Exercise - Return every line of the records that includes the string "Browse".
Segment Start: Records provided
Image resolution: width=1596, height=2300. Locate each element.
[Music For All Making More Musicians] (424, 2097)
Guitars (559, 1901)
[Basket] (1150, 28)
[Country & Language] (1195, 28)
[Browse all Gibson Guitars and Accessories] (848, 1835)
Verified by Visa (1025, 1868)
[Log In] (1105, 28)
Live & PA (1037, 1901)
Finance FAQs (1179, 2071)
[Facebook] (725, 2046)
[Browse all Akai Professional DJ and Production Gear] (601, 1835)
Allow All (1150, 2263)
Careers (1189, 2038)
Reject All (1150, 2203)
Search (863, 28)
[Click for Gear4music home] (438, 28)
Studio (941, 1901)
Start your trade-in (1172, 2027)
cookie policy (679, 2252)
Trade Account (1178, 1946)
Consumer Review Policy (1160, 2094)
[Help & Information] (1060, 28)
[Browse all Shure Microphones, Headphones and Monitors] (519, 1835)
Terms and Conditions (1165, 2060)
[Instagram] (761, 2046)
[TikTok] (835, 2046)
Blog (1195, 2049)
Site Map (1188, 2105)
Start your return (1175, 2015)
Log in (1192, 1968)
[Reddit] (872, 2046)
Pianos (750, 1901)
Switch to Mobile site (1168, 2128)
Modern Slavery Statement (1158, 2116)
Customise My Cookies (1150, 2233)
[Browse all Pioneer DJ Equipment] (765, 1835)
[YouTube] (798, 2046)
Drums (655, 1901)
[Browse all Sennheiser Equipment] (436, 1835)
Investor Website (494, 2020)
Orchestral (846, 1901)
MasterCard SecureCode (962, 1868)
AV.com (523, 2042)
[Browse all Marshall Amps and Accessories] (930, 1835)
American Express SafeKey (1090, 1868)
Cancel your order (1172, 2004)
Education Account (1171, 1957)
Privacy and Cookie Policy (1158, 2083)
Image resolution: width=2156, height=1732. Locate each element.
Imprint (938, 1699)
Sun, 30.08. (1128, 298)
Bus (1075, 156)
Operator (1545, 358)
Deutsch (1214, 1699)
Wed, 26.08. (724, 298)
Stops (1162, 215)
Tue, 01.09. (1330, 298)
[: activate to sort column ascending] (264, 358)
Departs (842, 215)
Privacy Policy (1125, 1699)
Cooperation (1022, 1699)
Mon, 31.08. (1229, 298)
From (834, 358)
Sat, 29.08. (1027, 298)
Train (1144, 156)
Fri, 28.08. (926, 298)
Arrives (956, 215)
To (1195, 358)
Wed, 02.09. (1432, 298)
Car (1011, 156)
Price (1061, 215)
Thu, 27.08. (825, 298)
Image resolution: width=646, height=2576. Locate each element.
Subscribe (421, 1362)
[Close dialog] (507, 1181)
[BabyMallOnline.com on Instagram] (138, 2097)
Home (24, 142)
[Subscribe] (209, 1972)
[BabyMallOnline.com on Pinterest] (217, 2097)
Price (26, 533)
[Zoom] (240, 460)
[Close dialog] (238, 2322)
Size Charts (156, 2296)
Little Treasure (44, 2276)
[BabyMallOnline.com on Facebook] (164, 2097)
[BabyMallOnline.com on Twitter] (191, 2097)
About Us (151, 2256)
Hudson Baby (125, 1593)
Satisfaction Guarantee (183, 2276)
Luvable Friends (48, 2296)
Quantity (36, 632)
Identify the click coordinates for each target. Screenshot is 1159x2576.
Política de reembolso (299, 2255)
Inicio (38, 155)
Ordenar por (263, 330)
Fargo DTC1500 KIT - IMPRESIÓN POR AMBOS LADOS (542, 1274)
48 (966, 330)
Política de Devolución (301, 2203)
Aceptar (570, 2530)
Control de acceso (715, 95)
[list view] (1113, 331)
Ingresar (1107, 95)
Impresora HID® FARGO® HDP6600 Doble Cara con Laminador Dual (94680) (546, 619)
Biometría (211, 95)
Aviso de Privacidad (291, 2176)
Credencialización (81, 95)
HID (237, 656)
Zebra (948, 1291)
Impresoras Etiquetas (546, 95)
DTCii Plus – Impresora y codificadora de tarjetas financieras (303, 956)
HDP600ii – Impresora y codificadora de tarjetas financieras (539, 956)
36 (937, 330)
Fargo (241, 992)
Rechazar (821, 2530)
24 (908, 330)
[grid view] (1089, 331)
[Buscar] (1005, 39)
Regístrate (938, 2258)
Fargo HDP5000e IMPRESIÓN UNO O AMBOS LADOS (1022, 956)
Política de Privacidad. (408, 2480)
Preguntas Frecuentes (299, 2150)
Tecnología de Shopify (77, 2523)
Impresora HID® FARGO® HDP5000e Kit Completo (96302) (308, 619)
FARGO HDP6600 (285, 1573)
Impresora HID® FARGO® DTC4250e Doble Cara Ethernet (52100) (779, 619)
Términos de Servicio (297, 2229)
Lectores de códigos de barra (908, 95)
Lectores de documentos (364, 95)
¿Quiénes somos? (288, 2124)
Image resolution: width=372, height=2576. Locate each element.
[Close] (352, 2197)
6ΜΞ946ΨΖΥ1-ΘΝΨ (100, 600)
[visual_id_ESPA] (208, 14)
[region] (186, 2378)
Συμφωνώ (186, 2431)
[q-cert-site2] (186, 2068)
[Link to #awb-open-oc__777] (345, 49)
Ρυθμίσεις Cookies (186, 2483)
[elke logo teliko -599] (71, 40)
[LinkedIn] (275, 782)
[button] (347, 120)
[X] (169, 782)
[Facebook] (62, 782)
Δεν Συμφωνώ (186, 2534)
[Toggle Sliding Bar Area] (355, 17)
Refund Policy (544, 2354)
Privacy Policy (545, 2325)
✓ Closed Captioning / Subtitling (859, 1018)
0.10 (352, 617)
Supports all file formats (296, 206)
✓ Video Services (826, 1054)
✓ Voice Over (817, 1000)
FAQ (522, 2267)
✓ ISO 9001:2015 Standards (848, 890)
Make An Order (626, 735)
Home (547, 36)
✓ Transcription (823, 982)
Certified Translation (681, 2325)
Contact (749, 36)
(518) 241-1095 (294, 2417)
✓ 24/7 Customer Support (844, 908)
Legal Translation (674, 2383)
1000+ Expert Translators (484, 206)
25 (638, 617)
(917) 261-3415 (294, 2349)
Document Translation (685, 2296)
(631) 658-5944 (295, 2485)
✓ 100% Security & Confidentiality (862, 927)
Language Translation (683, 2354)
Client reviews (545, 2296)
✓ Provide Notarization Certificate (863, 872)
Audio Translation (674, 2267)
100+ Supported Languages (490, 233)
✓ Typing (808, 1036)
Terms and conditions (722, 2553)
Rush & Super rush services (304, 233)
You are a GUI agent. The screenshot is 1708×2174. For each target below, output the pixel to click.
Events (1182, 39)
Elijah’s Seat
Segment End: Records provided
Worked solution -
[Browse all Gibson Guitars and Accessories] (848, 1835)
[Browse all Akai Professional DJ and Production Gear] (601, 1835)
[Browse all Shure Microphones, Headphones and Monitors] (519, 1835)
[Browse all Pioneer DJ Equipment] (765, 1835)
[Browse all Sennheiser Equipment] (436, 1835)
[Browse all Marshall Amps and Accessories] (930, 1835)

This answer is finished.